Massive rally starts labor’s economic campaign

The drive will mobilize workers and their allies – faith groups, community activists, civil rights groups, womens’ rights groups and other parts of the progressive coalition – for a second Bill of Rights for the U.S.

This Bill of Rights document focuses on economic rights to a decent job, democracy at work and in the political arena, guaranteed quality education and better health care, among other goals.

As workers, “We built this country, we wake it up and we put it to sleep and it’s time to take it back!” AFL-CIO President Richard Trumka told the crowd.
“Hard work alone has never led to decent wages and benefits and retirement for every American. It’s hard work and activism.”

The federation will lead the nationwide campaign for the second Bill of Rights along with its electoral work this fall, he told reporters later. Of 400,000 activists for both causes that labor wants to put in the field, Trumka said labor already has commitments from member unions to fill 325,000 of the slots.

Labor’s also campaigning for commitment from politicians to the economic bill of rights, he said.
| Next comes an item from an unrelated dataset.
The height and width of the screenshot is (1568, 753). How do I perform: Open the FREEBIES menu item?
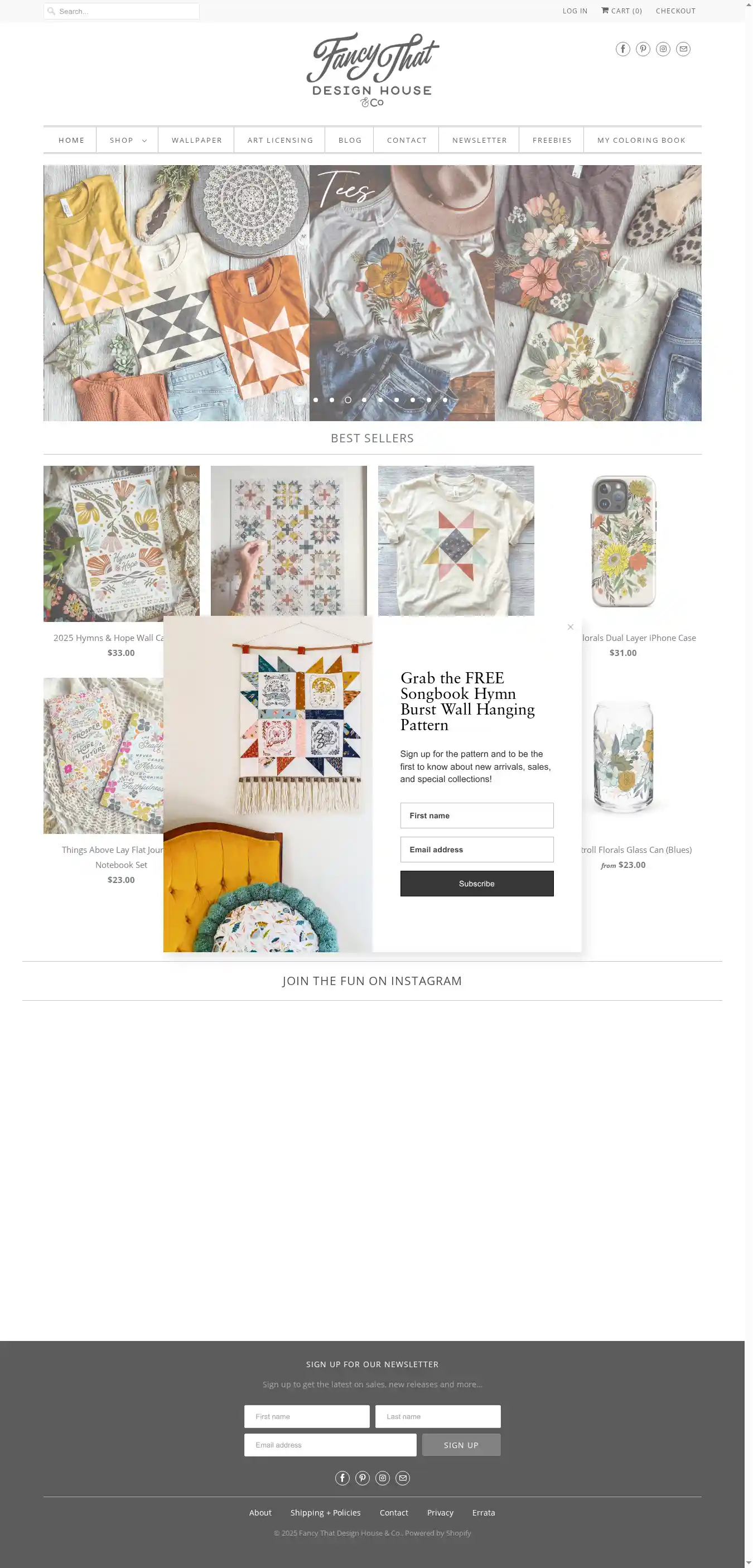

It will be presented to both presidential nominees – Democratic incumbent Barack Obama and former Massachusetts Gov. Mitt Romney – and other officeholders for their endorsement and signature.

It got an “almost” commitment from Democratic National Chair Debbie Wasserman-Schultz. The Florida congresswoman, who also addressed the crowd, told reporters afterwards the party supports the principles outlined in the second, economic Bill of Rights, and has done so through Obama’s term.

And the campaign will continue beyond the election, Trumka told reporters afterwards, to right the wrongs workers suffer. “There’s been a clear war going” against workers and the middle class “for 30 years,” he stated.

Romney’s platform is part of that war, Trumka added. He described Romney’s platform as “more tax cuts for the rich, fewer jobs for us and less regulation” in areas such as the environment and safety and health.

Wasserman-Schultz, signaling a Democratic campaign theme, added GOP efforts to “destroy Medicare as we know it,” to the mix, courtesy Romney’s running mate, Rep. Paul Ryan, R-Wis., the House GOP’s budget-writer.

The war against workers that the second bill of rights means to combat showed up in interviews with various participants at the Philadelphia rally:

• John Remington, one of more than two dozen Communications Workers illegally fired by Verizon last year – after a joint 2-week CWA-IBEW strike forced the telecom back to bargaining – told a crowd that “I’m still in the company’s buildings every day representing our members,” on behalf of CWA Local 13000. Some 5,000 CWA members rallied at Verizon’s Philadelphia offices, in the midst of the city’s Chinatown, before marching to the main rally.

Verizon, which is extremely profitable, wants to strip workers’ rights, seniority protection against abrupt transfers, pensions and pay from its 45,000 CWA members and 10,000 IBEW members. The strike occurred a year ago.

“The leadership at Verizon is nothing but a bunch of pension-robbing coupon-clipping bastards,” Steelworkers President Leo Gerard told the packed crowd in the narrow street, addressing them from the back of a flatbed truck.

• John Braxton, co-president of AFT Local 2026 at the Community College of Philadelphia, said both students and faculty are getting hurt by cuts – and by politicians’ lack of commitment to education. A commitment to quality education all the way from kindergarten through college is a second Bill of Rights plank.

The state and the city cut funds for the college, so students now pay 60% of the cost, he said. Enrollment is down from a high of 35,000. Many instructors hold down “two or three” part-time jobs at various community colleges, without tenure or benefits. Braxton’s members have been without a contract for 11 months, and pols say teachers’ raises will be depend on pols’ budget decisions.

• Plasterers and Cement Masons President Patrick Finley told Press Associates that the Great Recession has other impacts on his members besides the obvious economic ones. Federal data say joblessness in construction is now 12.3%, but Finley says that’s far too low – and that’s not all.

“I can confirm eight suicides among my members” due to joblessness, “and I can’t confirm how many we’ve had who have lost their houses, lost their health benefits and have had their kids uprooted from school. Politicians are cutting unemployment benefits now – benefits my guys have paid for all their working lives – when they need them, now more than ever.”

Mark Gruenberg writes for Press Associates, Inc., news service. Used by permission.